Politics

Susan Collins’ Big Deflection

She voted to gut Obamacare, and there was no backup plan.

Sen. Susan Collins
Maine Sen. Susan Collins talks to a reporter as she leaves a meeting with Senate Republicans on Dec. 5.

Drew Angerer/Getty Images

Maine Sen. Susan Collins has not been pleased with the Capitol press corps lately. In recent days the mild-mannered senator has cut off reporters or told them how tired she is of their “cynicism.” On Tuesday, when she was asked for the umpteenth time about her confidence that two health care bills she supports would become law by the end of the year, she unloaded.

“I believe that the coverage has been unbelievably sexist, and I cannot believe that the press would have treated another senator with 20 years of experience as they have treated me,” she told reporters, pointing to a New York Times story that initially made reference to whether she cried in a meeting with activists. “They have ignored everything that I’ve gotten and written story after story about how I’m duped. How am I duped when all your amendments get accepted?”

Collins has a point about her effect on the bill. At her insistence, the Senate included a provision in the Republican tax bill that keeps property tax deductibility up to $10,000. She secured a temporary enhancement of the medical expense deduction for two years—a deduction that the House bill had eliminated. She was also able to preserve catch-up contributions to retirement accounts for church, charity, school, and public employees. The estate tax was not repealed in the bill, another of her conditions.

But pointing to these accomplishments when asked legitimate questions about the fate of the health care bills is a deflection.

In negotiating her support for the tax bill, Collins secured a commitment from Senate Majority Leader Mitch McConnell to pass two health care related bills: the Alexander–Murray stabilization bill, and a separate reinsurance bill that Collins co-authored with Florida Sen. Bill Nelson. McConnell, in a Dec. 1 exchange with Collins on the Senate floor, pledged his support for passing both bills “ideally prior to the adoption of any final tax reform conference agreement and certainly before the end of this year.” Collins also claimed that she had earned the Trump administration’s backing for the two bills, which “would be considered and signed into law before the conference report on the tax bill comes back.”

The missing link in Collins’ story has always been the House of Representatives. What commitment, if any, had she received from Speaker Paul Ryan that he would be able to usher these bills—which much of the House Republican conference considers Obamacare “bailouts”—through the chamber? If she knew something about the strategy for moving the bills through the House, she wouldn’t share it. Instead, she would only reiterate her belief that the agreement would be upheld.

“The commitment that I have is that Alexander–Murray and Collins–Nelson will be finished before the end of the year,” Collins told reporters on Dec. 12, when asked whether the two bills would need to be attached to the Dec. 22 government funding bill. “What vehicle is up to the leaders to decide, and exactly how that unfolds, but I do expect that the commitment that it will be passed by the end of the year will be kept.”

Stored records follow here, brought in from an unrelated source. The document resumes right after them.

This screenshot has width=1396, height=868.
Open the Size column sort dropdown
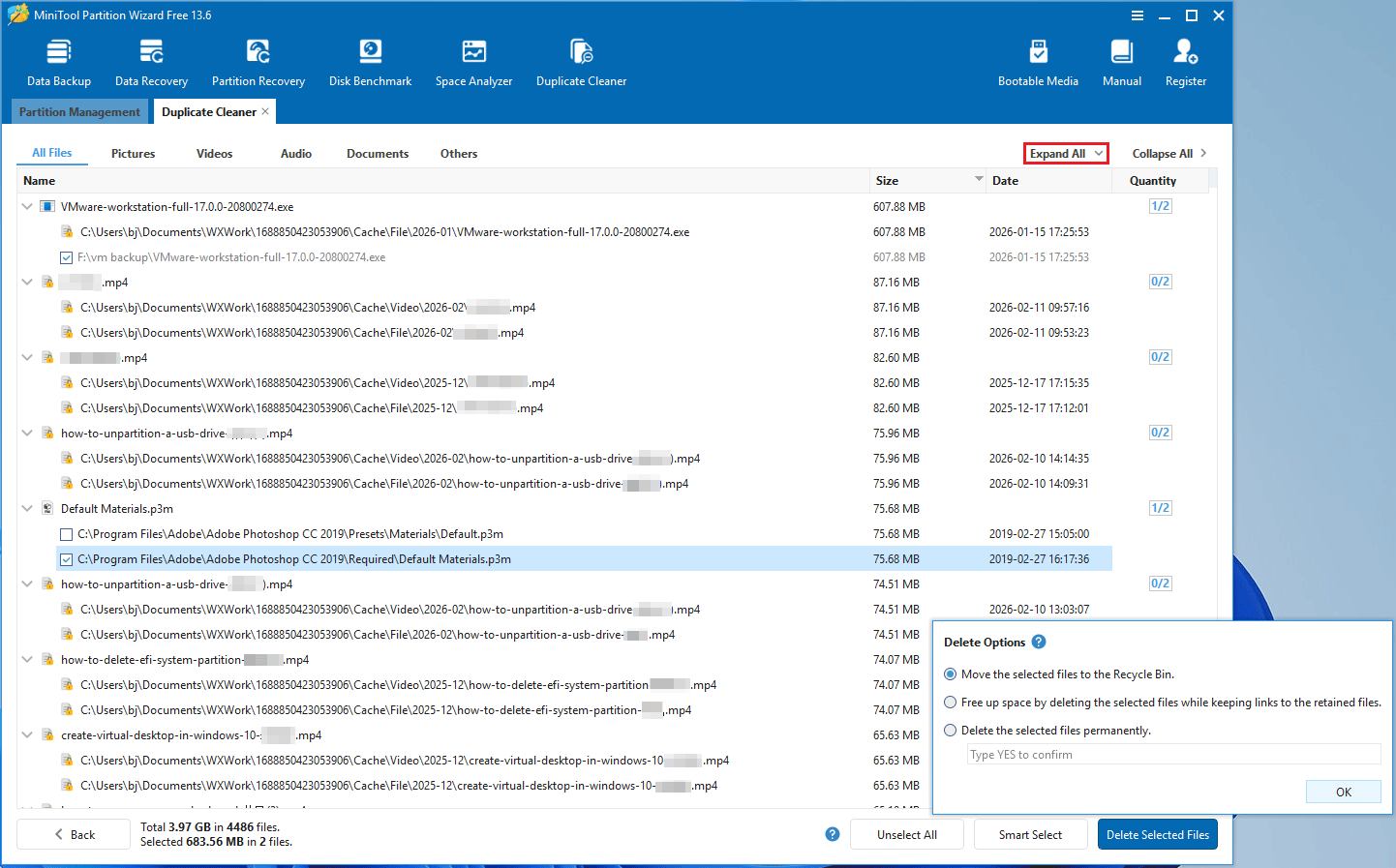tap(978, 180)
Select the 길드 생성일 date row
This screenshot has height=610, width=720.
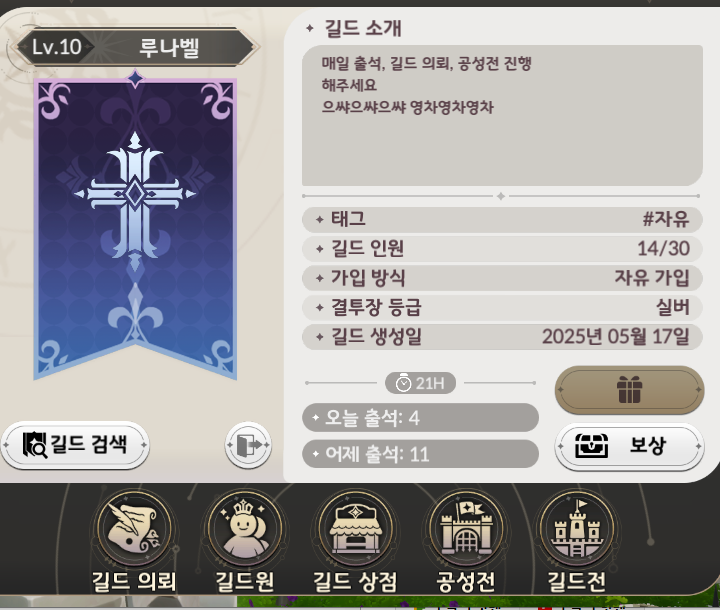[502, 337]
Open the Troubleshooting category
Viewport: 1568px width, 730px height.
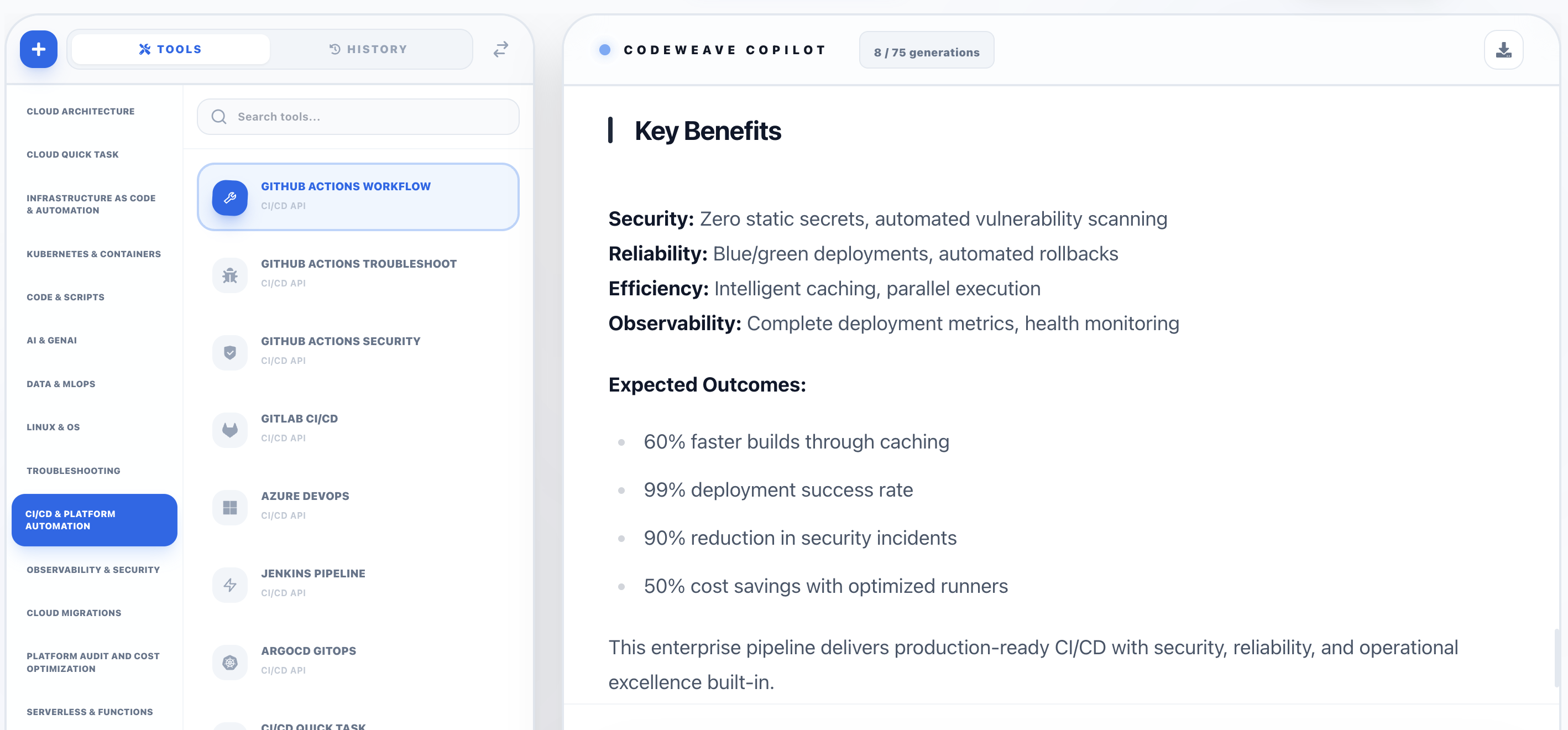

Eight days later, and it’s now official that neither health care bill will become law by the end of the year.

There was widespread anger among House Republicans at the idea of passing Alexander–Murray in the Dec. 22 spending bill. And Democrats lost interest in Alexander–Murray once Republicans repealed the individual mandate. Washington Sen. Patty Murray, the Democratic co-author, didn’t appreciate Republicans using her compromise as a bargaining chip in the tax debate, and it’s not even clear that Alexander–Murray would help at all with the individual mandate repeal. Facing certain defeat ahead of the next short-term spending bill, Collins and Alexander released a joint statement on Wednesday announcing they will punt on both this and the reinsurance bill until January.

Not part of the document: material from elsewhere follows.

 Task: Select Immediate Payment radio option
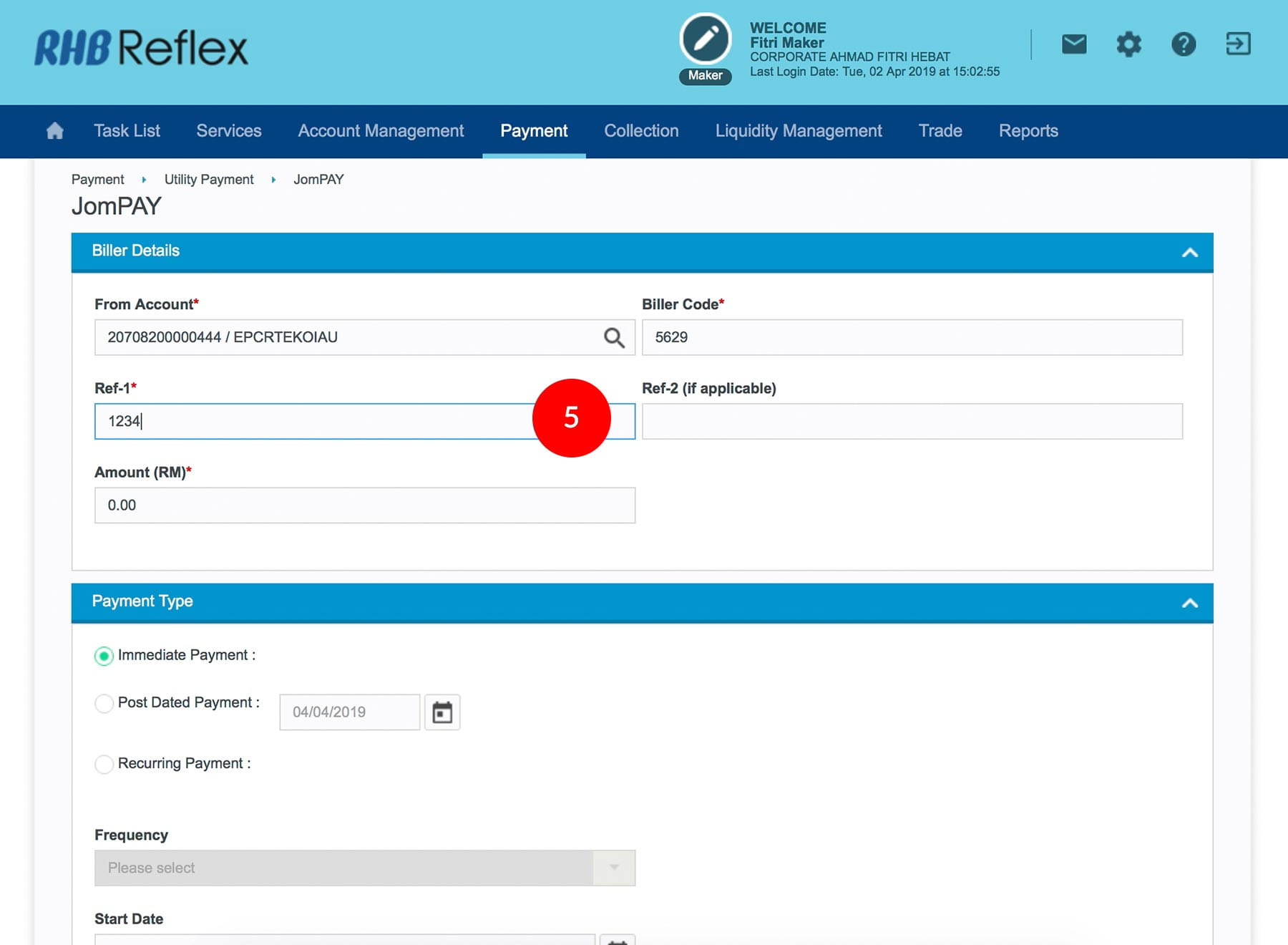104,656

And so we now have the answer to the question that angered Collins: Neither Alexander–Murray nor Collins–Nelson will become law by the end of the year despite her high degree of confidence that would be the case. Maybe these bills will be attached to the January package. Or maybe they will disappear into the wind.

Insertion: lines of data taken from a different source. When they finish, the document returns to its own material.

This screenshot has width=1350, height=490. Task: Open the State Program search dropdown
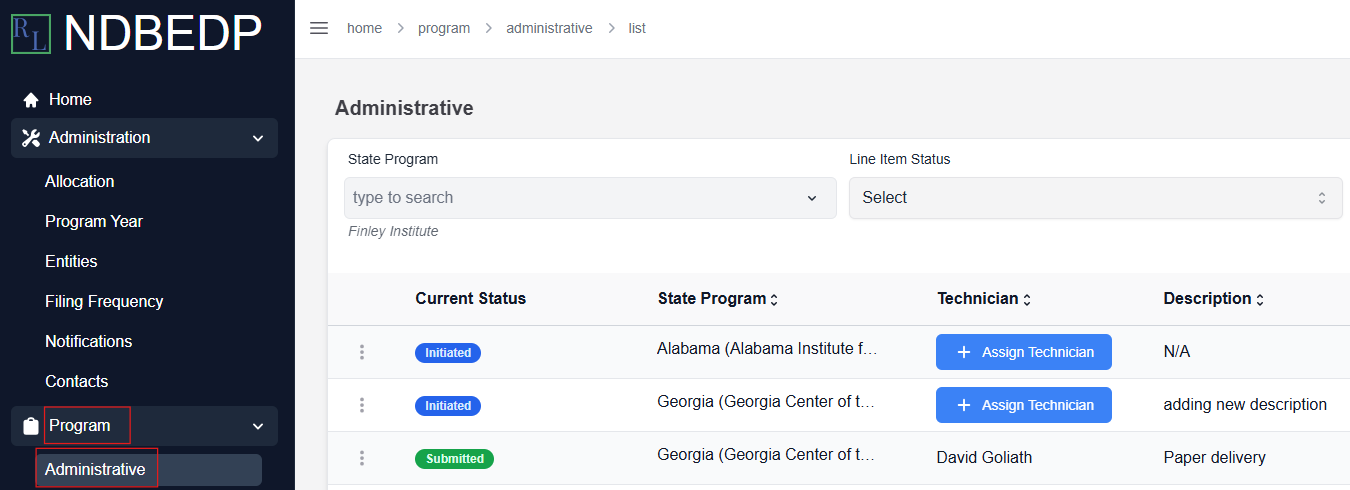[590, 198]
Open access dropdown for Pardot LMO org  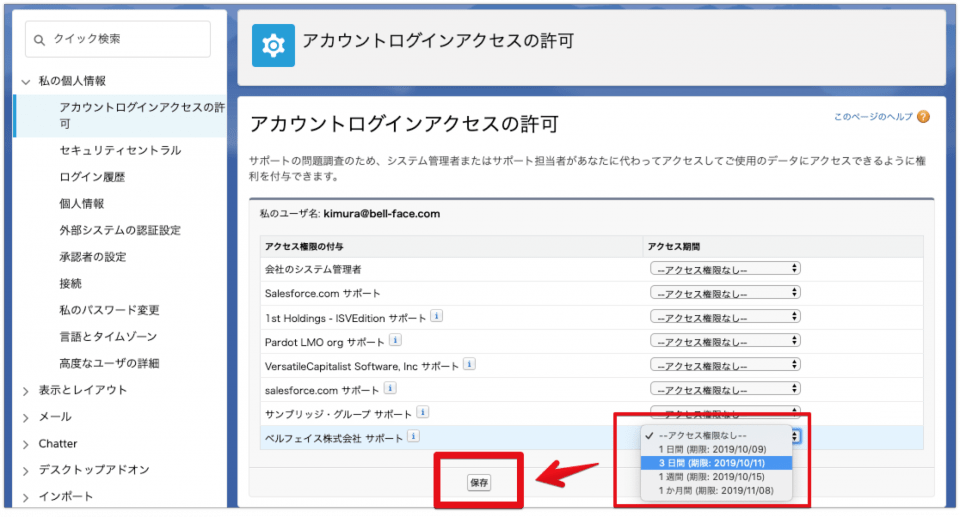(725, 340)
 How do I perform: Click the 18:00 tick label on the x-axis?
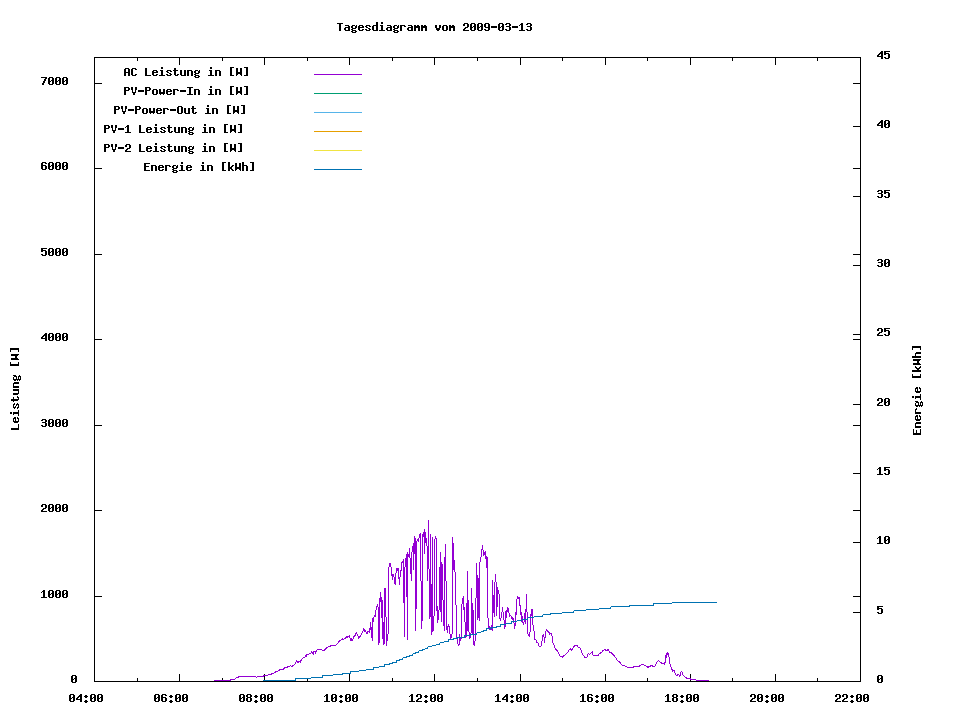682,698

When Collins voted against several iterations of repealing-and-replacing Obamacare earlier this year, activists greeted her as a hero. Now that she has voted for a tax bill that, among other things, gashes the Affordable Care Act and will lead to serious premium increases for people with pre-existing conditions, those same activists are treating her as a villain. The press is both questioning her consistency on health care issues and following up on the durability of the handshake agreements she reached—which haven’t proven to be as durable as she consistently made them out to be. It’s a turn of events that a savvy senator with 20 years of experience should expect.